Consider the following code.

MODULE a


TYPE:: concrete

END TYPE concrete


INTERFACE concrete

PROCEDURE constructor

END INTERFACE concrete


CONTAINS


SUBROUTINE constructor

END SUBROUTINE constructor


END MODULE a

As far as I understand, in this context the generic interface concrete declares the constructor of type concrete to be the subroutine constructor (and this is the only way I know to declare a constructor). Now consider the following code.

MODULE a


TYPE, ABSTRACT:: abstract

END TYPE abstract


INTERFACE abstract

PROCEDURE what_am_i

END INTERFACE abstract


CONTAINS


SUBROUTINE what_am_i

END SUBROUTINE what_am_i


END MODULE a

Here, I have an abstract type and a generic interface with the same name, but there cannot be a constructor for the abstract type abstract, by definition.
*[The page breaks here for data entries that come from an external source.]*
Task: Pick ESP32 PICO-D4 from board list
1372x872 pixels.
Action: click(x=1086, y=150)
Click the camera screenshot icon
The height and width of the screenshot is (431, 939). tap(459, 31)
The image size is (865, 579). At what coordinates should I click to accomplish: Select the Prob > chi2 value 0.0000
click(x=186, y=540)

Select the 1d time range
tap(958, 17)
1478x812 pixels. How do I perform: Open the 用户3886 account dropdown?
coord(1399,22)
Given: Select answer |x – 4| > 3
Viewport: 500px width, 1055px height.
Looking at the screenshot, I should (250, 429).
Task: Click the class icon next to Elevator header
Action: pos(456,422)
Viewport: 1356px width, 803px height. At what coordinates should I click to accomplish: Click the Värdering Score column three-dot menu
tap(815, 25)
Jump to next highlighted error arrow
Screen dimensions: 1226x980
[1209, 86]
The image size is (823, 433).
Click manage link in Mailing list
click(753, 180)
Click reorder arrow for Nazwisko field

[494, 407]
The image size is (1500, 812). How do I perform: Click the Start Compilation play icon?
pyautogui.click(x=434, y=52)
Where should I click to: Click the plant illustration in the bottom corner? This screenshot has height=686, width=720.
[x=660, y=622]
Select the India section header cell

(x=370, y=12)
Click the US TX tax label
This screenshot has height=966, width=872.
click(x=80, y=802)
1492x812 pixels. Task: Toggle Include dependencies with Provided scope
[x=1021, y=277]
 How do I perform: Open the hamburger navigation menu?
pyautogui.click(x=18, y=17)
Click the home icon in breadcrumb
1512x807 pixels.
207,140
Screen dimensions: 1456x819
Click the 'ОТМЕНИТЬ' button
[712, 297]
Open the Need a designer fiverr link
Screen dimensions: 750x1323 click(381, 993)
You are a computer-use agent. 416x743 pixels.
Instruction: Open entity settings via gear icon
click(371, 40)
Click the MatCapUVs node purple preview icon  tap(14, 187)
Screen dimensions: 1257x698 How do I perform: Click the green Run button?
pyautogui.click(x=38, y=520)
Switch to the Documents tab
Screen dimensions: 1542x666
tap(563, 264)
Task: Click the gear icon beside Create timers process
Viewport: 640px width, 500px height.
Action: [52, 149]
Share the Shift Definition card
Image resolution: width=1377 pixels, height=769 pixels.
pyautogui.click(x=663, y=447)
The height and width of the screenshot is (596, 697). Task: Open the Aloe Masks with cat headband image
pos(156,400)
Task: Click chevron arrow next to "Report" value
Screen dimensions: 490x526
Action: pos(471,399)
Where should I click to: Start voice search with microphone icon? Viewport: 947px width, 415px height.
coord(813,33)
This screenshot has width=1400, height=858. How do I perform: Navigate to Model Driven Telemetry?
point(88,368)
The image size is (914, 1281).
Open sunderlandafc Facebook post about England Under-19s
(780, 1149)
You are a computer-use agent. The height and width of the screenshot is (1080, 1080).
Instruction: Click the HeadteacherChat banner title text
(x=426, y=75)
So my question is: is there any relation between an abstract type, a generic interface with the same name, and the procedure inside such interface (in the example, the subroutine what_am_i)? If so, what is it?

CodePudding user response:

There is exactly the same relationship between the type abstract and the generic abstract as there is between the type concrete and the generic concrete.

This relationship is, simply, "they have the same name". Although a generic function with the same name as a type can be viewed as a constructor, it has no real privileged position.

The definition of a derived type implies a default structure constructor with the same name as the derived type, so that

type t
  integer i
end type t

type(t) x

x = t(1)

end

gives us an object x of that type with the expected values.

If instead, we have x=t(1) which can be resolved to a specific function f we can call that function f a constructor if it has function result an object of type t.

But there's no reason at all why f must return an object of type t. Consider

module mod
  implicit none

  type t
  end type t

  interface t
     module procedure f
  end interface t

contains

  function f()
    integer f
    f = 1
  end function f

end module mod

use mod
implicit none

print *, t()

end

It's hard to call f here a constructor.

That's it: no specific function under the generic abstract can return a constructed abstract object, but each can return something else. Just as a specific function under the generic concrete can return something not of type concrete.